Surgical Options for Boutonnière Deformity

While nonsurgical approaches are typically preferred for boutonnière deformity, surgery may be necessary under certain circumstances, such as:

  • Deformity resulting from rheumatoid arthritis
  • Severed tendon
  • Displaced large bone fragment
  • Lack of improvement with splinting

Surgical intervention aims to alleviate pain and enhance function, although complete correction and restoration of normal finger appearance may not always be achievable. Delaying treatment beyond 3 weeks can complicate management significantly.

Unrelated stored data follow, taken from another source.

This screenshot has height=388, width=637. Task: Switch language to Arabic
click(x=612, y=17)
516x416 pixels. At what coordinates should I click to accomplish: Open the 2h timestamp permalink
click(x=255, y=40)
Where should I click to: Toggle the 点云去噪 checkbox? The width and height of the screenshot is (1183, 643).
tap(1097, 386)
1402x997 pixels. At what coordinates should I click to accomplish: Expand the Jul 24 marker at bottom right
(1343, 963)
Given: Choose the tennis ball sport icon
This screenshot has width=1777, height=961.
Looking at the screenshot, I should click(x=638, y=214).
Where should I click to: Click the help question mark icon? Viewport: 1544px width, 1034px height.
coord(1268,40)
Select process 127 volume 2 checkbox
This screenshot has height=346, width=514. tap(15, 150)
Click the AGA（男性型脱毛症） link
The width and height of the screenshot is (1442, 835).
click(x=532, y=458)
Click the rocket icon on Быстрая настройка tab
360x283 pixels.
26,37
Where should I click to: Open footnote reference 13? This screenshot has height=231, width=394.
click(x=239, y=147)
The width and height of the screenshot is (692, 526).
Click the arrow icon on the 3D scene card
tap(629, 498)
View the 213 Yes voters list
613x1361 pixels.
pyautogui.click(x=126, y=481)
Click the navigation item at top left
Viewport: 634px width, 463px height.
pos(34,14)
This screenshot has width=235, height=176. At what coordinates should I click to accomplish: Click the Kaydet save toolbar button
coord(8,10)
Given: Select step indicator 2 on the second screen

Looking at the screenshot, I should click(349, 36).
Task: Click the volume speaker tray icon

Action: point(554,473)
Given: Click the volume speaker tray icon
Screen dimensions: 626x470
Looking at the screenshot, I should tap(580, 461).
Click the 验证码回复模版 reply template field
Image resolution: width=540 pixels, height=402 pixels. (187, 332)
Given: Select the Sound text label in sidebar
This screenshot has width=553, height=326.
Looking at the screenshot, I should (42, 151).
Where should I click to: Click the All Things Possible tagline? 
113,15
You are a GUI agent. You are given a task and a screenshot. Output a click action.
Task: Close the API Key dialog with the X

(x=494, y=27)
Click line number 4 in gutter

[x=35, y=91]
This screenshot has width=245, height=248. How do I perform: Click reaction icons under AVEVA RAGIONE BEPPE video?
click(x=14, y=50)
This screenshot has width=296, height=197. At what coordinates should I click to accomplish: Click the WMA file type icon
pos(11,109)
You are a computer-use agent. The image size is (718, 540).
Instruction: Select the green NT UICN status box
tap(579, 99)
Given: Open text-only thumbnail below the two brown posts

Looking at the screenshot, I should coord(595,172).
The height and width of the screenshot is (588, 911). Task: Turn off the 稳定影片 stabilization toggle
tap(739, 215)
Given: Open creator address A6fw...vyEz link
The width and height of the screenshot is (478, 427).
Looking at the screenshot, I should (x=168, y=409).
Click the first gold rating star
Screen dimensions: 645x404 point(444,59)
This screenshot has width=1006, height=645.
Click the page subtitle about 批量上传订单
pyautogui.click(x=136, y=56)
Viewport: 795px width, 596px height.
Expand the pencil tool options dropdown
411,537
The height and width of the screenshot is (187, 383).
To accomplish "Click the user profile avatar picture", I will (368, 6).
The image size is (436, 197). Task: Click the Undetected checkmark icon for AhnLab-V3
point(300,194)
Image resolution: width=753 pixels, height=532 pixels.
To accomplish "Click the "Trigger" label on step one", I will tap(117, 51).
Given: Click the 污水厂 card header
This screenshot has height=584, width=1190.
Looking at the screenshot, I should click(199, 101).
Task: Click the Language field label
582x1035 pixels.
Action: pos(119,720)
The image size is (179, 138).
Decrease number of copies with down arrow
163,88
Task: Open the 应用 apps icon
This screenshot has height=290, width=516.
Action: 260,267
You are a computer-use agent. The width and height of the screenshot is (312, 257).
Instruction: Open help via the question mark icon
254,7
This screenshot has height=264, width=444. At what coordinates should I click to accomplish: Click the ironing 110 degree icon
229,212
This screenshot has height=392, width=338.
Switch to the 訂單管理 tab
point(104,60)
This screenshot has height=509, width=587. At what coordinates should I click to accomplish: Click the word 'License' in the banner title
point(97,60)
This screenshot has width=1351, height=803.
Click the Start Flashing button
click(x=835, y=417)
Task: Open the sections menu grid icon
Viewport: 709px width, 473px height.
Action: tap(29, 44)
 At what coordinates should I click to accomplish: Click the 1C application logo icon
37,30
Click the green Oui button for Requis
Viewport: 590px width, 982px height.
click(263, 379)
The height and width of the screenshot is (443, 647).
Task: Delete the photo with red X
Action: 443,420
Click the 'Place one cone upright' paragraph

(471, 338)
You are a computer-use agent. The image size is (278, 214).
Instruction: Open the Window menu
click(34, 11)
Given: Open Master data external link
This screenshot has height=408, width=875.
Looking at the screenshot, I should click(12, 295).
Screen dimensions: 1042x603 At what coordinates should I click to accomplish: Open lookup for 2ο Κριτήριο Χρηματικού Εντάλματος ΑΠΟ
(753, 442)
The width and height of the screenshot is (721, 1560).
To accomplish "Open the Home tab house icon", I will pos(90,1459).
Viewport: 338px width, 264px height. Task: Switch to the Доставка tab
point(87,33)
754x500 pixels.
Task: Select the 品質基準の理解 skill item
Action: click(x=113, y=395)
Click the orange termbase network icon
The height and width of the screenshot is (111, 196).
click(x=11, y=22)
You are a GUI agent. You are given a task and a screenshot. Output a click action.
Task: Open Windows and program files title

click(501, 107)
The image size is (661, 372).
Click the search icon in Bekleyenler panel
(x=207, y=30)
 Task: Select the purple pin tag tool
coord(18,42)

Surgical techniques may involve:

  • Realigning a dislocated PIP joint and inserting a temporary pin to maintain straightness for 6 to 8 weeks
  • Reattaching an avulsed central slip to the middle phalanx bone using an anchor
  • Repairing a lacerated central slip
  • Fixing a broken piece of the middle phalanx with attached central slip using pins or plates/screws
  • Utilising a tendon slip as a graft to create a new central slip
  • Releasing the terminal tendon where it connects to the distal phalanx to alleviate hyperextension of the DIP joint

Outcomes

Success in managing boutonnière deformity hinges on various factors including treatment modality, timeliness, and individual anatomical and injury considerations.

Early intervention yields superior results; therefore, prompt consultation with a hand surgeon upon suspicion of a finger injury is crucial.

Traumatic injuries addressed either nonsurgically or surgically within 3 weeks tend to have favourable outcomes.

Chronic injuries and deformities from rheumatologic conditions pose greater challenges and may yield unpredictable results.